MODERN (20TH CENTURY)
During the early 20th century the city continued to grow and develop, with new buildings such as the Post, the Ferry building, the Town Hall, and the Grafton Bridge. The city expanded over the isthmus, and in 1959 the city built the Harbour Bridge, linking the north shore and the city. The Bastion Point occupation of the 1980s succeeded in keeping government building projects off sacred Maori land.
The 1985 sinking of Rainbow Warrior, a Greenpeace boat on its way to protest against French atom bomb tests in the French Polynesia, raised a lot of world media attention. Later two French secret service agents were arrested for the bombing.
Today this vibrant multicultural city continues to grow and tourism plays an important role in its economy.
New Zealand is a very western style country but puts an emphasis on the casual approach. A handshake and eye contact are accepted greetings but in Maori culture, however, prolonged eye-contact may be seen as too personal.
The Maori represent 10% of the society. Their traditional way of greeting and showing affection is rubbing noses.
The Maori word for non-Maori is ‘Pakeha’.
Marae is a sacred place in Maori culture and if you wish to visit one of them do so on an organized tour. Never enter a sacred site before asking for permission. Follow the protocol of greeting and welcoming when in a marae. Ask permission before taking photographs of Maori buildings and landmarks. Always remove your shoes before entering the wharenui (Māori communal house) or a marae.
Most New Zealanders are descendants from the British, and their native language is English. They are referred to, and call themselves, Kiwis. New Zealanders do not appreciate being confused with the Australians: New Zealand and Australia are two separate countries with distinct customs, etiquette and national identity.
Tipping is not customary in New Zealand, and is also not expected. In case of exceptional service a tip will be appreciated, however. When invited to a restaurant it is customary to split the bill. Dressing nicely is appreciated when dining out, but not to the level of a suit and tie. Some restaurants are BYO, which means you can bring your own wine or beer, in which case a small corking fee is charged.
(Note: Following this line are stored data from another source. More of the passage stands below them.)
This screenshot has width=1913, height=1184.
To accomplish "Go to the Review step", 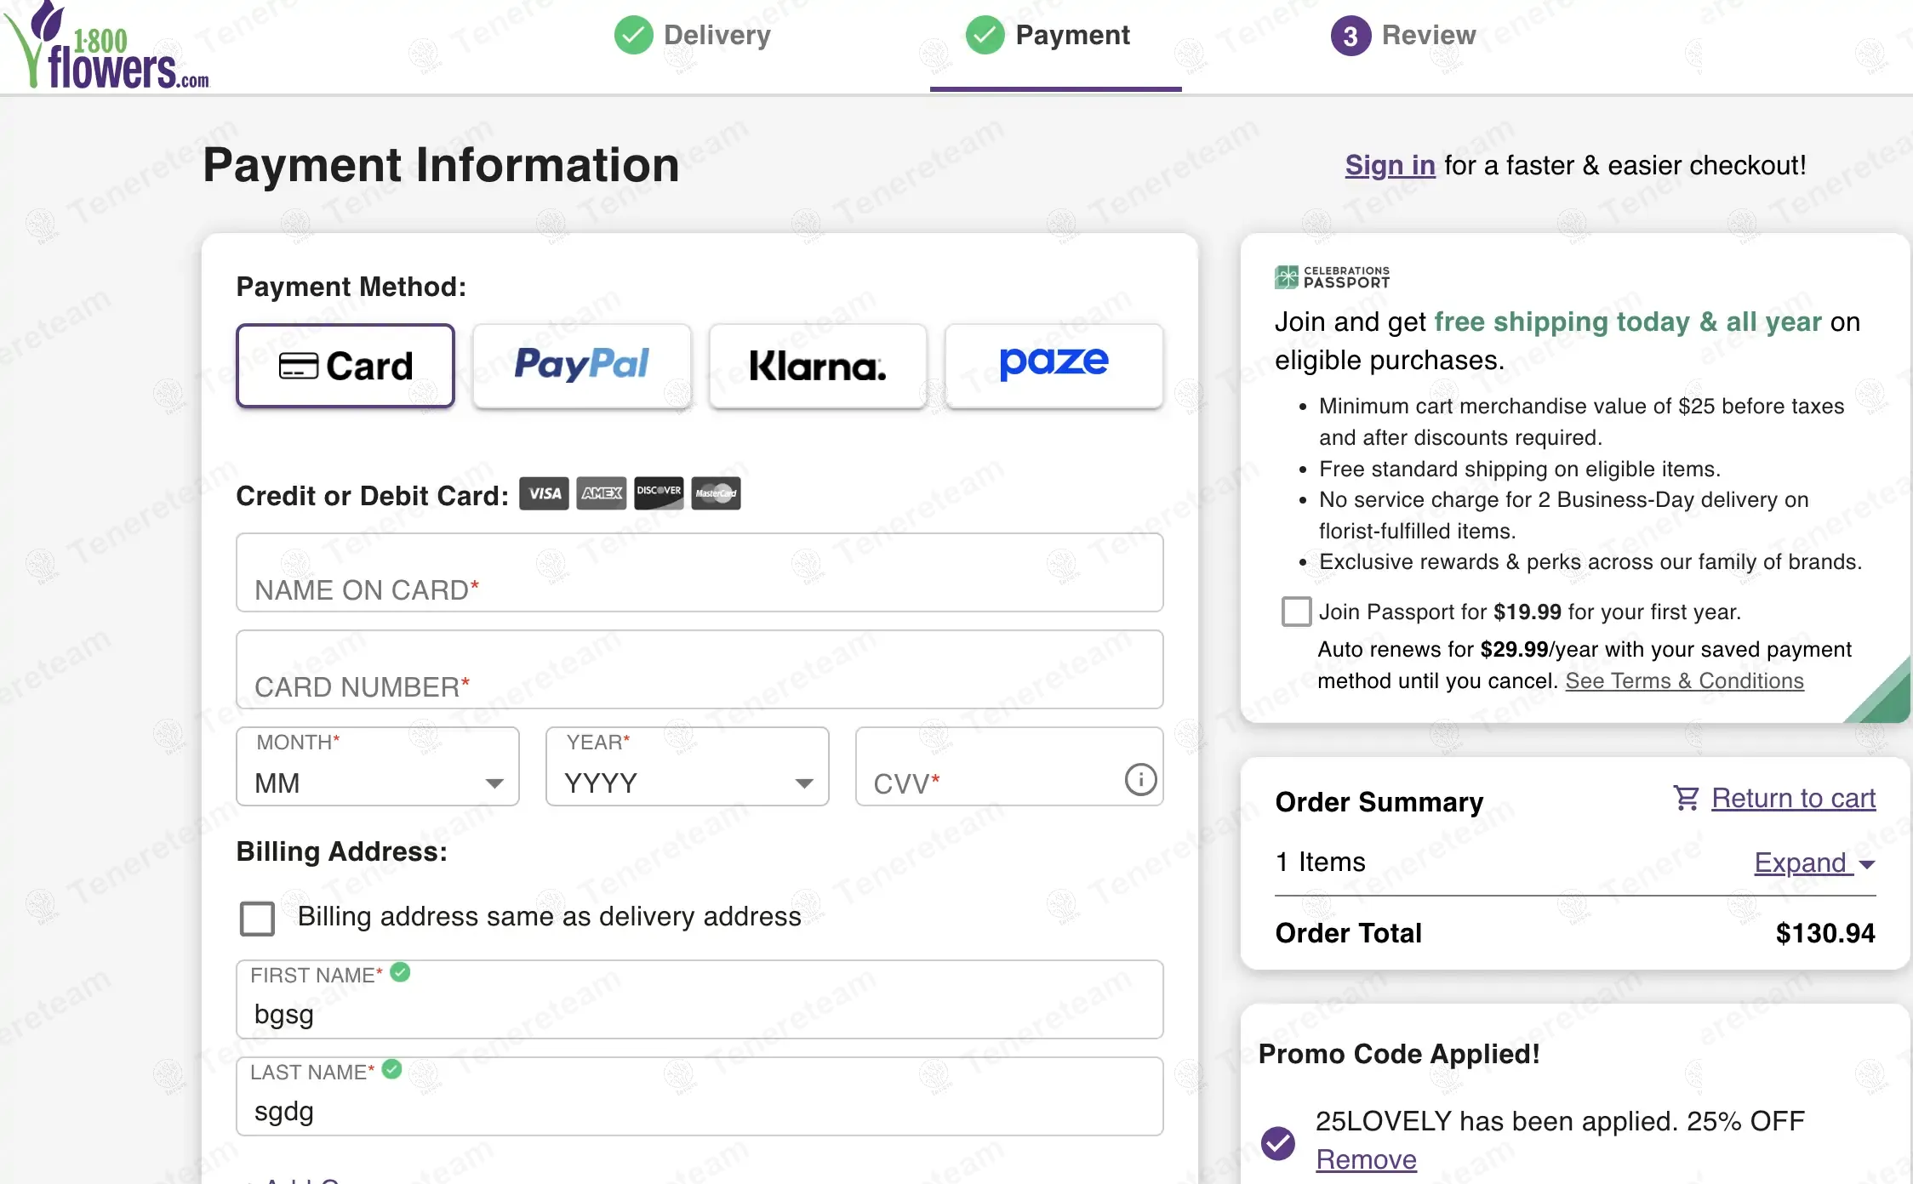I will tap(1403, 35).

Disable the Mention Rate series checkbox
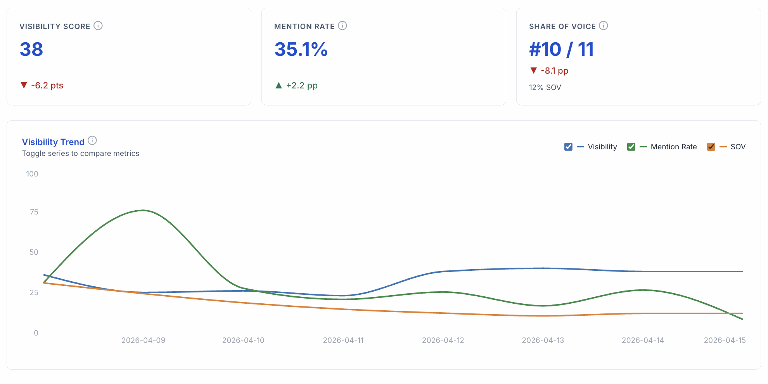[x=631, y=147]
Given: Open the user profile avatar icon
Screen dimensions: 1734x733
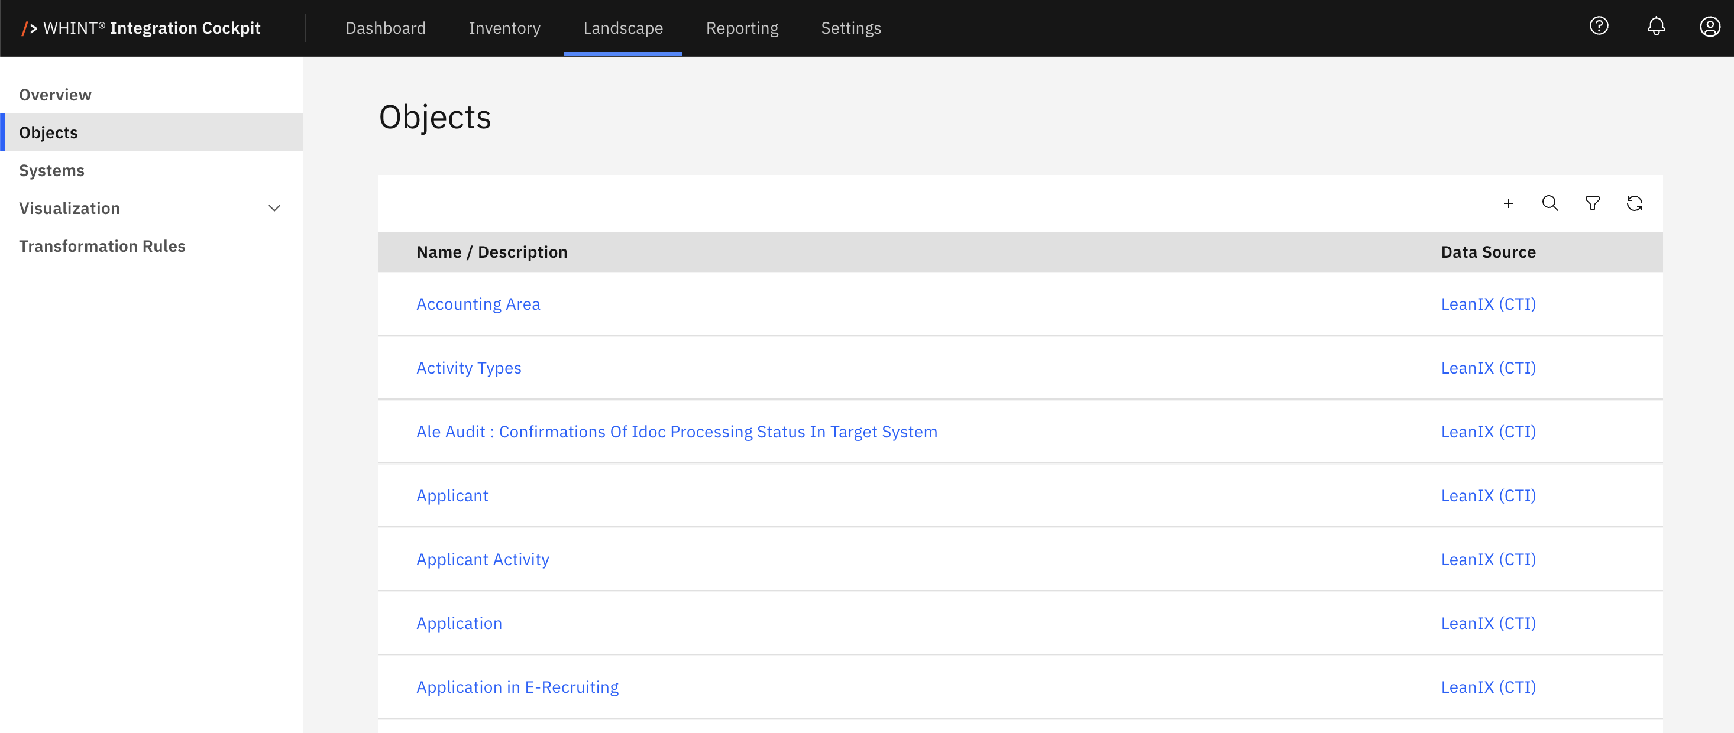Looking at the screenshot, I should coord(1709,27).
Even some private parties are BYO. It is not uncommon for someone to host a barbecue but not provide all the food and drink. In this case the guests are told to ‘BYO meat and grog’. It is very common to bring over food if invited to someone’s home. The custom is known as ‘ladies bring a dish’. If you do not bring a dish, at least bring some beer or wine.
In New Zealand, cars are driven on the left, and walking on the pavement, as well as riding an escalator follows the same principle. Kiwis are very proud of their spotless environment and have zero tolerance for littering.
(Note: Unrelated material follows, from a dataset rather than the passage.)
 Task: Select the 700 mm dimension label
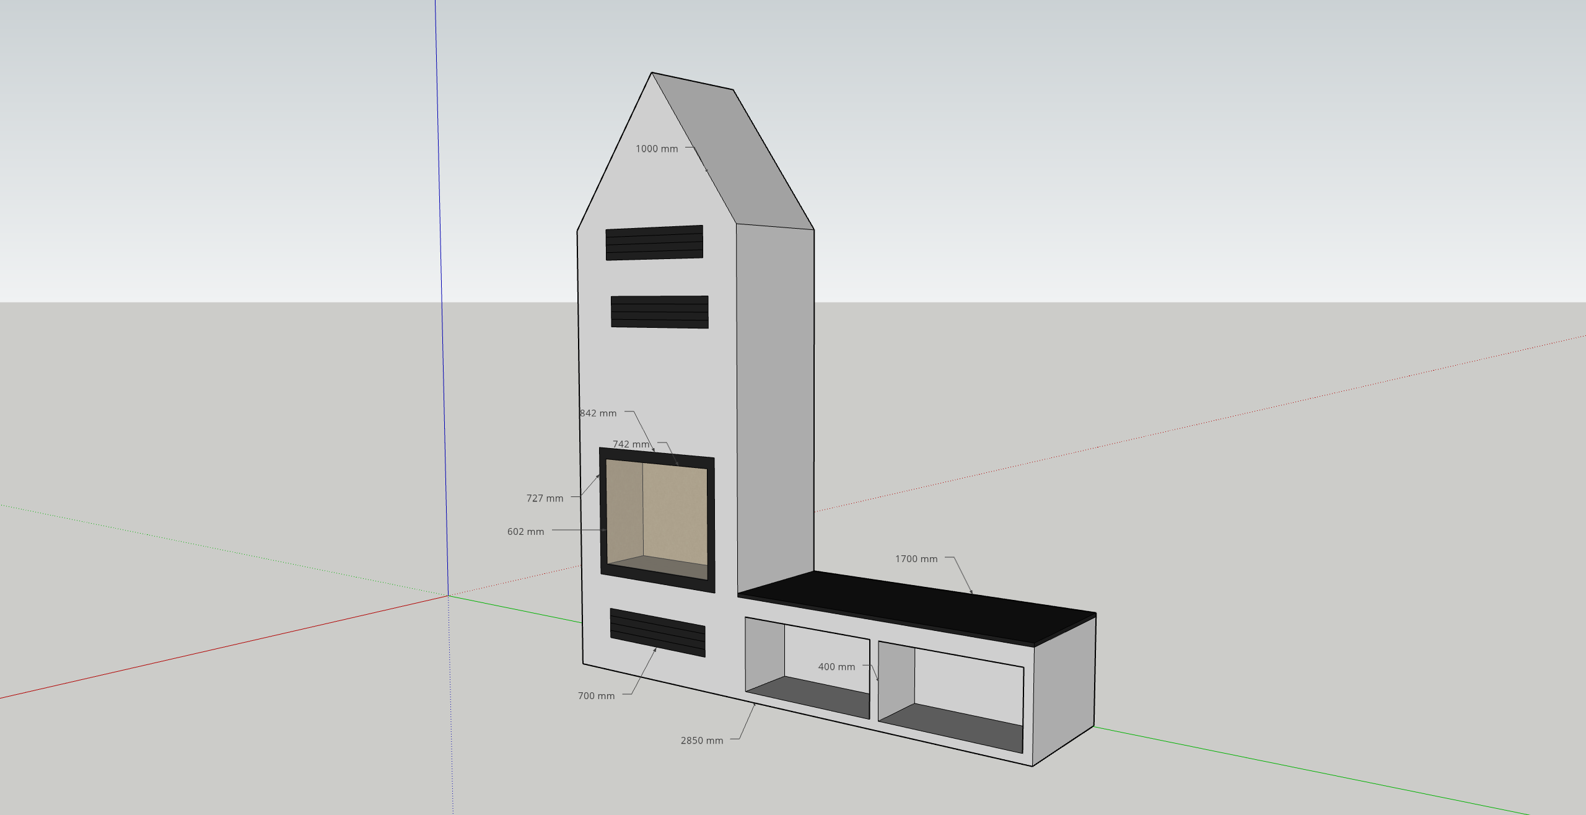click(x=596, y=696)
Auckland is generally a safe city, but travelers are advised to use common sense, as in any city. Do not carry large amounts of cash with you and keep valuables hidden.
Be vigilant when using ATMs at night. Do not walk around with cash in your hand. Avoid walking alone in dark alleys. In general, it is safer to stay in a group of people, especially for women.
Be vigilant in Karangahape Road, Viaduct Harbour and Fort Street at night when many intoxicated people wander around. Be especially watchful on the streets on Friday and Saturday nights, as there is a lot of drunken driving and car racing. Be careful where you park your car, and do not leave any valuables where they can be seen, as theft from parked cars is quite common.
Emergency Phone Numbers
Emergency: 111 Call the emergency operator which will appoint the appropriate service, either ambulance, police or fire brigade.
For non-emergency call Auckland City District Headquarters at: +64 9 302 6400
Non-emergency traffic incidents and information: 555
The most popular time to visit Auckland is during the summer (December to February), which is also the high season, so it is advisable to book ahead. This is also the best time to enjoy the city’s numerous events, featuring food and wine events, festivals, concerts, and sporting events.
The warm season (November – April) is the best for exploring the outdoors. Winter is a charming time to visit as well, with snow activities such as skiing available from June to August.